What works for RSLs won't necessarily fit the rest of the public sector.
I admire the work of both the Institute of Public Policy Research and Pinnacle Housing Association, so it pains me greatly that I must shout "no!" to the suggestion by Paul Maltby of the former, and Ian Keys of the latter, that the housing association not-for-profit model provides lessons for the rest of the public sector (HT 21 February, page 23).

The main lessons I think the old hands of the RSL sector could teach the public services are about the myths and shortcomings of the not-for-profit model when it comes to running complex businesses.

Applying the RSL model to public services in general would be a huge step backwards, weakening and blurring the important distinctions between the public and private sectors' roles.

RSLs have risen to a variety of challenges thrown at them by all governments: inner-city refurbishment, rural housing, low-cost home ownership, stock transfer, key worker housing, private sector leasing and neighbourhood management. The RSL governance model has grown to embrace committed individuals, stakeholder interest groups and cooperators. Private investors have so far been willing to pour £20bn into the sector. But only a small part of their success is down to the constitutional structure RSLs have been forced to adopt through a combination of history and necessity. That success has been more in spite of their structures than because of it.

Government policy says the public sector, as procurer of public services, should be more concerned with the type and quality of services than with owning of assets or prescribing methods. But despite what Maltby and Keys say, "public service organisations" – which I take to mean the bodies that deliver the services – really do have to worry about where their capital finance is coming from. This is, of course, the case with RSLs.

Within the wider public sector, we have a variety of joint-venture bodies: generally speaking companies with share capital (in other words, for profit), some with the public sector as part owner, but most wholly private-sector. By using the traditional share capital company model, risk and reward can be closely matched. As many RSLs know, one of the big weaknesses of the not-for-profit model, outside the small number of housing cooperatives, is the weak link between risk and reward.
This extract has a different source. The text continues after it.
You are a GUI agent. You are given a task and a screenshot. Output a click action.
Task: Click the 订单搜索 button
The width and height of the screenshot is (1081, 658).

The main lessons the RSL sector could teach the public sector are about the myths of the not-for-profit model when it comes to running complex businesses

The potential drawbacks of involving profit-driven bodies in public services can be, and are, addressed by proper contracts including, for example, performance-related payment.

The benefit of involving profit-makers – injecting massive additional capital and complementary expertise, and sharing risk – can most efficiently be achieved by linking the possible rewards of holding equity with the potential loss of that equity. Of course, there will always be public services that the private sector cannot or should not provide. But where the private sector is involved, incentives and disincentives need to have commercial bite.

Our public services need massive investment, and anything that confuses or over-complicates how they are provided will reduce the amount and impact of that investment. The kind of private finance initiative and public-private partnership models typically used nowadays bind in the private sector in ways that reward but also hurt. Although equity is a relatively small proportion of the funding for most PFI schemes, it is still significant cash for the private sector to find and to lose. And unexpected problems on some PFI and PPP schemes have already eaten into private-sector equity in a big way, a sanction that is lost with the not-for-profit model. Yes, one can replicate these kind of incentives in part within a not-for-profit body. But why glue a trunk on a donkey and call it an elephant?

Within social housing, various initiatives will push the sector towards developing profit-distributing structures. Those structures will need to satisfy minimum standards of quality and accountability, and also entice the private sector into taking more risk than in the past.

Some large RSLs are looking at Plc structures; John Prescott's expansion of the role of RSLs into new build for sale will also be encouraging. Expanding the Housing Revenue Account PFI programme into new build, and the birth of the pathfinder refurbishment programme, will also show us the way to greater and more effective private sector participation.